Puppy est « trop beau ». Un futur champion de beauté, ma main à couper ! Et vu comme il apprend le « assis » rapidement, il est également doué d’une intelligence extraordinaire. Ce sera sans doute un champion de sport ou de travail aussi.
Lassie peut déjà aller se rhabiller…
Puppy grandit, s’épanouit, se développe en stature et en confiance. Et Puppy se découvre des talents insoupçonnés. Creuser, aboyer, mordiller, chouiner, voler, s’exciter, sauter sur ses maitres… pour n’en citer que quelques-uns. Normal, c’est un chiot !
Mais c’est votre premier chiot. Puppy the First. Vous étiez prévenus, formés, renseignés, vous n’êtes donc pas totalement surpris. Vous vous étiez préparés psychologiquement à ce que cela arrive. Vous aviez tout prévu en conséquence, le parc, le kennel, les jouets à mâchouiller plutôt que vos chaussures.
Mais voilà… certains comportements touchent plus que d’autres, et cela, on ne le cite pas dans les livres.

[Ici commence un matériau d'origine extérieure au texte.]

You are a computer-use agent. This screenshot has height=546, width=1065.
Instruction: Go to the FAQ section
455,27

Mâchouiller un barreau de chaise ou voler deux rouleaux de papier-toilette, vous pouvez gérer. C’est usant (et parfois terriblement éprouvant) de voir la petite tornade poilue découvrir tous les jours de nouvelles bêtises, mais on arrive à faire contre mauvaise fortune bon cœur, et rire des facéties de la nouvelle recrue (tant qu’elles ne le mettent pas en danger).

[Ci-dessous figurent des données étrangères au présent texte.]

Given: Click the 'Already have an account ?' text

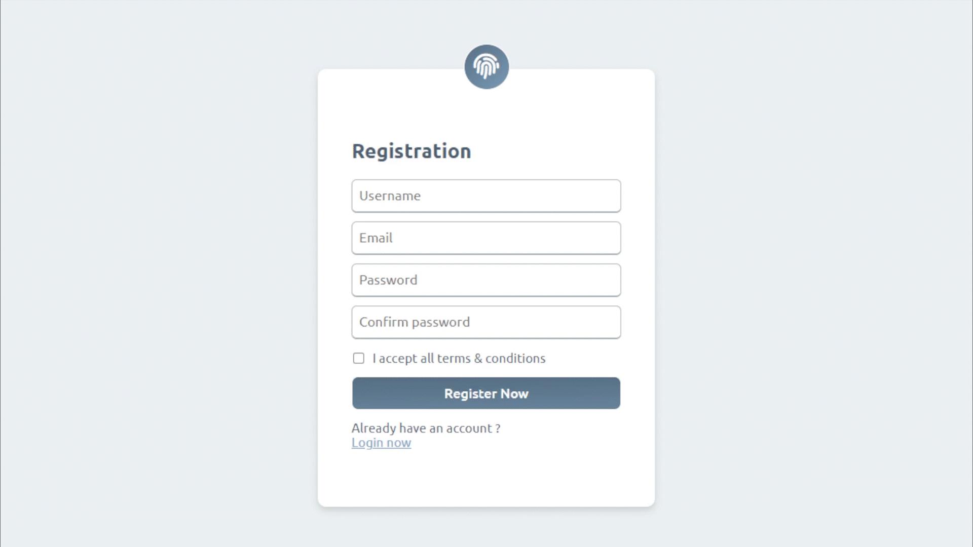Looking at the screenshot, I should coord(426,428).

Mais fuguer, vous tirer les bas de pantalons avec vigueur, grogner, vous lacérer le bras avec ses griffes en vous sautant dessus… Ou simplement ne plus tourner la tête à vos appels… Ces comportements affectent plus profondément le propriétaire insouciant qu’on ne veut bien l’admettre. Ça fait mal, et pas qu’au sens propre du terme.
Certaines « désobéissances » entament l’image d’Epinal du futur Chien Parfait, et la projection du partenariat à venir. Et la relation que vous rêviez si merveilleuse et fusionnelle avec Petit Puppy, en prend un sacré coup.
Vous voulez un exemple ?
Du rappel heureux au rappel foireux
Petit Puppy, si proche de vous, qui quittait à peine vos jambes et revenait à la moindre sollicitation, daigne maintenant à peine tourner la tête, vous toise de loin, avant de décider de partir tout simplement… à l’opposé ! Vous avez beau le supplier, hausser la voix, essayer de négocier avec une croquette, rien n’y fait. Le message de Puppy est clair : dorénavant, vous valez moins qu’une crotte de lapin !

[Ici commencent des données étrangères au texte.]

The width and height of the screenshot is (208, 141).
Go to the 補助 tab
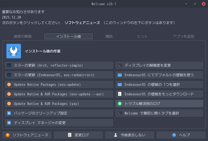coord(109,36)
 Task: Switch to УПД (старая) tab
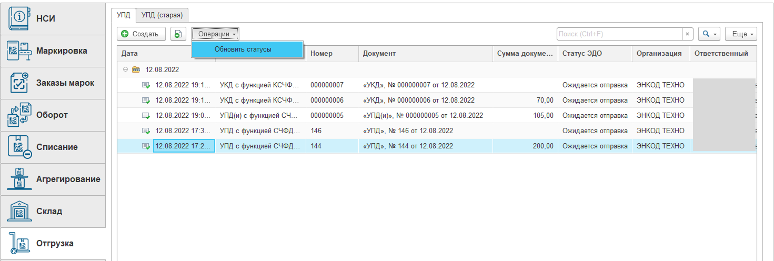(x=162, y=15)
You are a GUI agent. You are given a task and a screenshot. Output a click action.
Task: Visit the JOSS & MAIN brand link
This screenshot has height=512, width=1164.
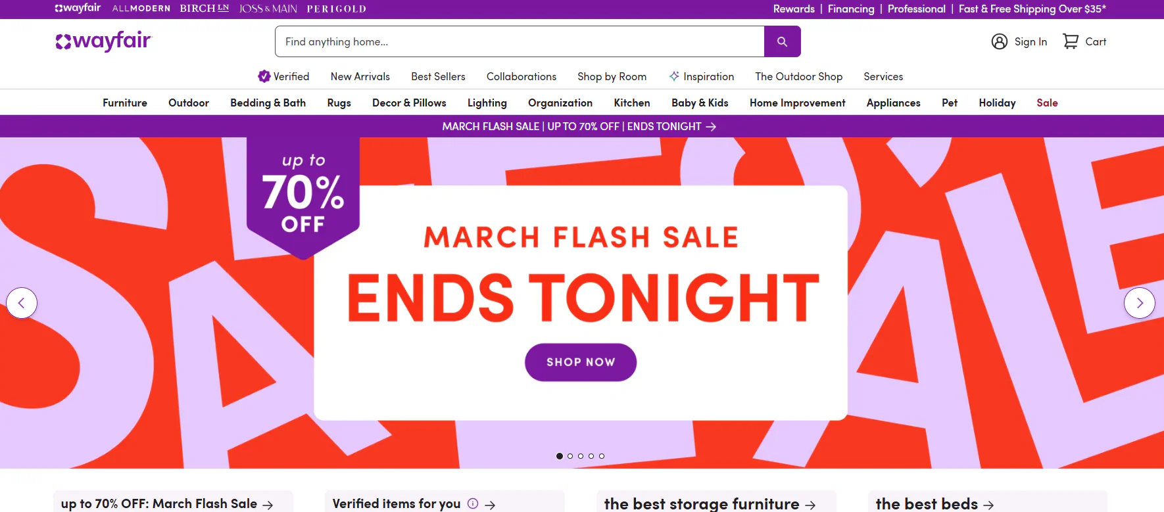pos(268,9)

Au fur et à mesure que les rappels ratés s’enchainent, votre voix se met à trahir votre détresse, votre frustration, et un beau jour même votre colère.
Et la situation va en s’empirant…
Vous tombez la laisse avec un peu plus d’appréhension à chaque fois (quand vous osez la tomber). Le rappel, et le contrôle qu’il est censé assurer, est devenu votre obsession. Du coup, vous avez à peine détaché Puppy, que vous le rappelez 25 fois. Les promenades deviennent une longue litanie de « Puppy !! Puuuuppy ?! PUPPY ! Puppy vient ! VIENT PUPPY !! Puppy au pied. J’ai dit AU PIIIIIED !! Qu’est-ce que j’ai dit ?! TU VIENS !!! Oh, regarde, une croquette !! ».
Mais Puppy ne revient plus du tout, il part même de plus en plus loin. Les promenades deviennent une source de stress permanent, pour vous bien sûr, mais aussi (avouons-le) pour ce pauvre Puppy qui en a plein les pattes, et profite dorénavant de la moindre occasion pour prendre le large.
Bref. Il vous semble que Puppy, ce cher Puppy, « ne vous aime plus »… Et ne nous voilons pas la face. Cela devient difficile de continuer « à l’aimer autant qu’avant », ce sale fugueur.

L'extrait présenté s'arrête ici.